The Savannah College of Art & Design’s campus in Hong Kong has been cleared by China’s Ministry of Education to accept students from the mainland over a five-year period starting this fall.
The move will let SCAD recruit students from the world’s most populous nation to a campus focusing on “creative careers” and heavy on digital media, boasting degrees in 15 disciplines including advertising, animation, fashion management, a master’s in luxury and fashion management and more.
Since its launch in 2010, SCAD Hong Kong has become a magnet for students around Asia. More than 40 countries were represented among its 546 students in 2015-16. The most popular major, by far, was graphic design, with 16.3 percent of enrollees. In U.S. undergraduate programs, mainland Chinese students tend to focus less on creative fields and more on business and engineering.
SCAD’s Savannah and Atlanta campuses have also grown popular among Asian students seeking an American experience. The private university hosted 2,272 foreign students in 2014-15, according to the New York-based Institute of International Education. That’s more than the University of Georgia, whose student body is almost exactly three times as large. (It’s unclear if the SCAD numbers include non-U.S. students in Hong Kong and its campus in Lacoste, France.)

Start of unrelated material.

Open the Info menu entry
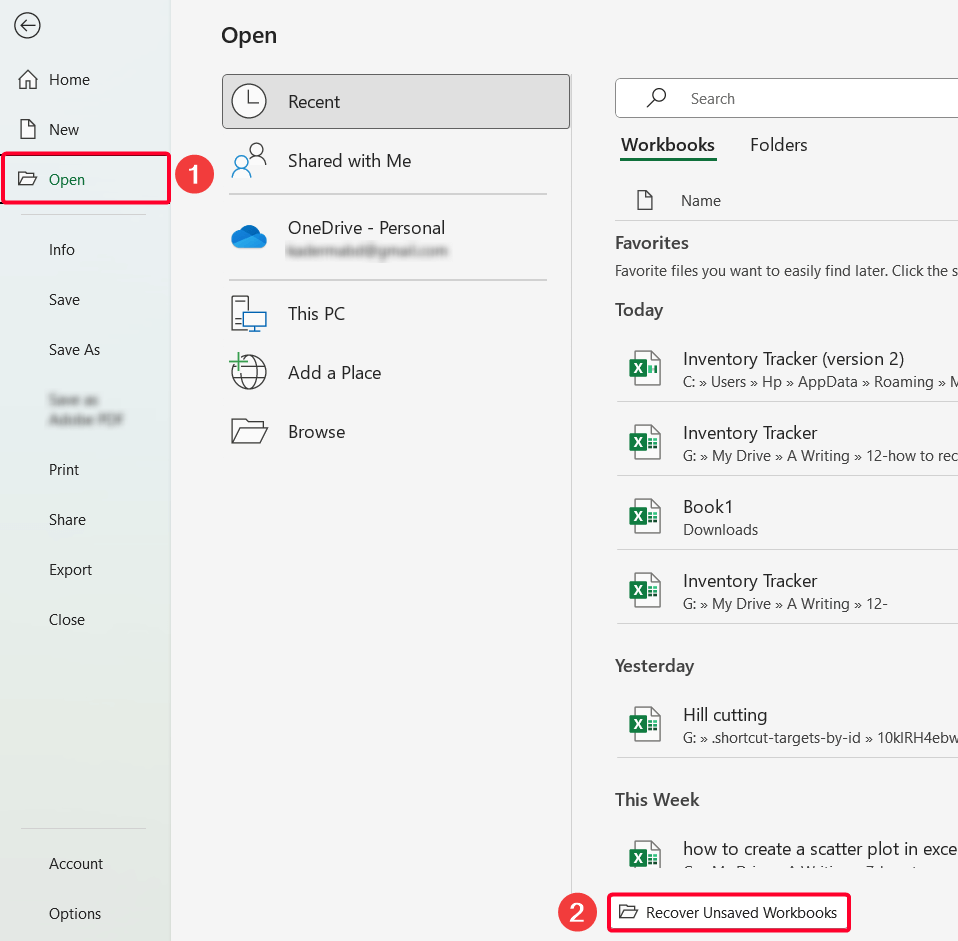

SCAD Hong Kong officials were traveling and unavailable to comment on the timing of its decision to open the floodgates for mainland Chinese students or the administrative procedures required by the government to do so.
The numbers of mainland students applying to Hong Kong’s universities has declined in recent years, perhaps due to greater opportunities for mainlanders in other countries combined with political turmoil in the formerly British-ruled city, which has seen its relationship with the mainland grow more testy after the pro-democracy Occupy Central protests in late 2014.